Posted April 6, 2020

Wollongong and Shellharbour council will carry out "small-scale" dredging in Lake Illawarra, and will investigate the need for widespread dredging over the next 10 years as part of a $72 million management plan for the lake.

According to the draft Lake Illawarra Coastal Management Plan (CMP), which will likely be adopted by both councils this week, there is widespread support for dredging, with two thirds of all public submissions on the report calling for dredging to be done.

As a result of this, the councils have included two new actions in the management plan, which will allow for small scale dredging around recreational infrastructure and investigates the opportunities for larger scale 'bay wide' dredging.

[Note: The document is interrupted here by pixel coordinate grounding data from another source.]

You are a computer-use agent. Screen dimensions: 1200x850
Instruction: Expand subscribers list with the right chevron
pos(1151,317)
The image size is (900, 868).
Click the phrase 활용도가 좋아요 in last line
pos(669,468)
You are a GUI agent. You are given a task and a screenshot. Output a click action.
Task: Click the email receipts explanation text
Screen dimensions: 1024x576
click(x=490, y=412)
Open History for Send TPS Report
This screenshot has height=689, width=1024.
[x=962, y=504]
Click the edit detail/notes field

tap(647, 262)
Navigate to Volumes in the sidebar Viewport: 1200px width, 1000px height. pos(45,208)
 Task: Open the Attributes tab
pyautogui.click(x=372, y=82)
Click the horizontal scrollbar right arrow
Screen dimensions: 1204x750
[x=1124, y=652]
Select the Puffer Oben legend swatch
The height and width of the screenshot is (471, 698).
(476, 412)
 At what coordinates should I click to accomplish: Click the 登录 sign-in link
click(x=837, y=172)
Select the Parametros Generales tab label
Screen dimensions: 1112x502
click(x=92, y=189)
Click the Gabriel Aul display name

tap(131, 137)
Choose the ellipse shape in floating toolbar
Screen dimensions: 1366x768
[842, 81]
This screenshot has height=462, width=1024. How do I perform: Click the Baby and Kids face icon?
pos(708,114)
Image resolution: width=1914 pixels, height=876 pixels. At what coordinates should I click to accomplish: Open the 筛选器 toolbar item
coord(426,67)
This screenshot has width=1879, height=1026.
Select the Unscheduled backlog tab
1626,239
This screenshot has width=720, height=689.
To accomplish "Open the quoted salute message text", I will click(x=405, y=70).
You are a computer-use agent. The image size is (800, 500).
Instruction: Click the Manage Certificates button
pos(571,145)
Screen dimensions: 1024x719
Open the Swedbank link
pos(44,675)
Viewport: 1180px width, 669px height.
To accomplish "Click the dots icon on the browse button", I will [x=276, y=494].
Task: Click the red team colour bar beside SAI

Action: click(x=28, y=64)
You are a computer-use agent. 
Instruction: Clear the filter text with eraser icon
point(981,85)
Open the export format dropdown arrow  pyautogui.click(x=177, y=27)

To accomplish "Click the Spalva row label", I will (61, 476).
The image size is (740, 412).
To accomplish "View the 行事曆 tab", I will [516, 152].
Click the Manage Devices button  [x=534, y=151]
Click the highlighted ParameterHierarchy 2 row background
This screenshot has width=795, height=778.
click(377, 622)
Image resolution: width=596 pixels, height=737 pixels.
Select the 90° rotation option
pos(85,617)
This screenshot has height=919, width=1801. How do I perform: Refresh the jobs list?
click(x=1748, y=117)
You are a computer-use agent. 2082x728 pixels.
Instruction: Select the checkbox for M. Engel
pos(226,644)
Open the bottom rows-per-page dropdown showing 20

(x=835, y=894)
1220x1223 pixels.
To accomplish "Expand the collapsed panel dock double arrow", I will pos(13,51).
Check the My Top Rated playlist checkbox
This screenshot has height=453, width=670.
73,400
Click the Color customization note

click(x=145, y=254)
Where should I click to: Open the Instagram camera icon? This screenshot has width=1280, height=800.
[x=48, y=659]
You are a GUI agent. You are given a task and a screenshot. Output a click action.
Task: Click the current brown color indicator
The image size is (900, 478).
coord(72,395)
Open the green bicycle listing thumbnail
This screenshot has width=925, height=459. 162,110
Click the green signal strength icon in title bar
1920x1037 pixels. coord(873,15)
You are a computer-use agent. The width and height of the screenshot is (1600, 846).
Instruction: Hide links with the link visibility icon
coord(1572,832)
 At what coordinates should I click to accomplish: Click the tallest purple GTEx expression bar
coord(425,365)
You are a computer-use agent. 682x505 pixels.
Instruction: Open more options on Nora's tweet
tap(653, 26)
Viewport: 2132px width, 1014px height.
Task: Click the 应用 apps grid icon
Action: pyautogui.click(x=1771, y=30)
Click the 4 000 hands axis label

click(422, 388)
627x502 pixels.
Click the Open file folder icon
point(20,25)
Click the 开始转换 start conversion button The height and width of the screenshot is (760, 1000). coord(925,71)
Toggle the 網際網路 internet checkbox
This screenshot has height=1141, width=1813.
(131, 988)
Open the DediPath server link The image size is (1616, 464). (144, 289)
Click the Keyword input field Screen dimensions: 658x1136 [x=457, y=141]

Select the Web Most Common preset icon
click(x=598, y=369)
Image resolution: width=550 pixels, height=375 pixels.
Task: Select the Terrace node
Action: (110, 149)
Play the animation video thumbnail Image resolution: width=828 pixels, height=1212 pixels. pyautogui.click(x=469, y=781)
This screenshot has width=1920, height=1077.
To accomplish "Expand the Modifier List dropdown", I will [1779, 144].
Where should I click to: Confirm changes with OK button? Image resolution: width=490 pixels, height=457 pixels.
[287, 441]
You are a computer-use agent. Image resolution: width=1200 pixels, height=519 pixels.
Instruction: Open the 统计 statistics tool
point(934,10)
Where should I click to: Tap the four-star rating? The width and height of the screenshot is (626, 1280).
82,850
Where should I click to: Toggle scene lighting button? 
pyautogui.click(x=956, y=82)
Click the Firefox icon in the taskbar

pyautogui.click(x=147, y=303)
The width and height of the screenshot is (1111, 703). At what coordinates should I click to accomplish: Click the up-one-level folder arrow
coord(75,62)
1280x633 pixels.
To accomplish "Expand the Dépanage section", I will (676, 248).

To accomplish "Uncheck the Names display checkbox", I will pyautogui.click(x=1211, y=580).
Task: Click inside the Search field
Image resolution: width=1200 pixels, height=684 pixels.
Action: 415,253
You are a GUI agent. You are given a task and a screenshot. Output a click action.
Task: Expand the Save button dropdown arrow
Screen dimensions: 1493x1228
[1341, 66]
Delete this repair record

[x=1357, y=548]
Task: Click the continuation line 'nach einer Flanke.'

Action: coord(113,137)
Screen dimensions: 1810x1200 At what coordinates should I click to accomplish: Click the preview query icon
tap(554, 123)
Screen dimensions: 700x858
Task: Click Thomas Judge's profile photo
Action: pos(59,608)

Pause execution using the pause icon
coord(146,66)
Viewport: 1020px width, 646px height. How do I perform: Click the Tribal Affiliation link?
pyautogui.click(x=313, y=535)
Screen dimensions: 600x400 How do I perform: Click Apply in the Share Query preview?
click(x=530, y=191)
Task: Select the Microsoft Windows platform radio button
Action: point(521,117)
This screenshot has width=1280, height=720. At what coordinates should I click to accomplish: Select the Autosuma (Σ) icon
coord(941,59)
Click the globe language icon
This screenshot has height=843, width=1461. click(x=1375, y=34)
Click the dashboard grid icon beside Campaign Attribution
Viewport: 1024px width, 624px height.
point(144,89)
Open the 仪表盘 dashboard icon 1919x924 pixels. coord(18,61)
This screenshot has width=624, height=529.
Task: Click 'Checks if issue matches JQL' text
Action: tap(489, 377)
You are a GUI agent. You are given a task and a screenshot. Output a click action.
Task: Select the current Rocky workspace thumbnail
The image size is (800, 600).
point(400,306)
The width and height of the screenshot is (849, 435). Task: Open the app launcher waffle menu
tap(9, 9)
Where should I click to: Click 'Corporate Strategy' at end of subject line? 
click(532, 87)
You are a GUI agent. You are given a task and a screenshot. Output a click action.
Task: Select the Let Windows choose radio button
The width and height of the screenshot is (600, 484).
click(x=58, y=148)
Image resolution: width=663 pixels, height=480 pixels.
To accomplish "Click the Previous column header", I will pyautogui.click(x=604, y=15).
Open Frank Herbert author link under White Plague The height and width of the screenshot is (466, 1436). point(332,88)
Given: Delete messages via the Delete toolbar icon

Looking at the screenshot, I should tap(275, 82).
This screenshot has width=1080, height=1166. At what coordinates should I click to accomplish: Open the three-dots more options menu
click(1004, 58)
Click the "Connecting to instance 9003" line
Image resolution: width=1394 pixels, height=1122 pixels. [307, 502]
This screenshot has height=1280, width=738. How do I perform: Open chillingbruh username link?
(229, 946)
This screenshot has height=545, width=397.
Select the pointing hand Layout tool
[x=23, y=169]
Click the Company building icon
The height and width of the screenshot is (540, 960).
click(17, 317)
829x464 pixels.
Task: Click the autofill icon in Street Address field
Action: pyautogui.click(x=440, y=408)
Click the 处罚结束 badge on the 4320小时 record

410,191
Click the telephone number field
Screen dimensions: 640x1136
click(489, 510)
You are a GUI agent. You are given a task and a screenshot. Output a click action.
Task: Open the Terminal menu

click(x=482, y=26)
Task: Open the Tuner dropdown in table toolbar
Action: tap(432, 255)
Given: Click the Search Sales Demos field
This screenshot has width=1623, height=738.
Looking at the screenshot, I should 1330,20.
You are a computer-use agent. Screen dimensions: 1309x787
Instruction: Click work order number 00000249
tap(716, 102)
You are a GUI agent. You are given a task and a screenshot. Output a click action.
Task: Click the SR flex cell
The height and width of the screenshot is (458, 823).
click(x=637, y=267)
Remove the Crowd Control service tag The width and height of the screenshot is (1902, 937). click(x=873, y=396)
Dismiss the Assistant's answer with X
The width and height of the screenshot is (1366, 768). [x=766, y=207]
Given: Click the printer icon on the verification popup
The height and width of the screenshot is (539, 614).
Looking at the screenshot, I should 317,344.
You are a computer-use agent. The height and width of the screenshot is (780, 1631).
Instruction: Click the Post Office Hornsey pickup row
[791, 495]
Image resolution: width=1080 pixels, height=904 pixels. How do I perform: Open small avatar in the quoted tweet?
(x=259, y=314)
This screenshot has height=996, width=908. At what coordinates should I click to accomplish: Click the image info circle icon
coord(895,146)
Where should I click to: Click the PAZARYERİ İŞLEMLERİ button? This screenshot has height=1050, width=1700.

The CMP will guide the management of the lake between 2020 and 2030, and has a focus on dealing with the "threats" to the lakes health and environmental value. It aims to improve the water quality, manage changes to the lake entrance, protect vegetation in and around the lake, and prepare for climate change induced inundation.

After community feedback, it also includes extra measures to increase the tourism and recreational opportunities, and is estimated to cost $72.8M over 10 years.

According to a report to Wollongong council, the support for dredging - which has long been controversial - came primarily from Shellharbour residents who were concerned about "the general shallowness of the water body and impact to use of recreational infrastructure".

The report says dredging has a number of potentially negative impacts, including the high financial cost, possible removal of habitats for fish and other animals, a drop in fish stocks from the removal of seagrass and other habitats and the disturbance of contaminated sediments.

Any dredging will have to "minimise/avoid negative environmental impacts," the report says.

Once the plan is adopted, and certified by the NSW Government, the councils will revisit their agreement on the management of the lake to deliver the plan.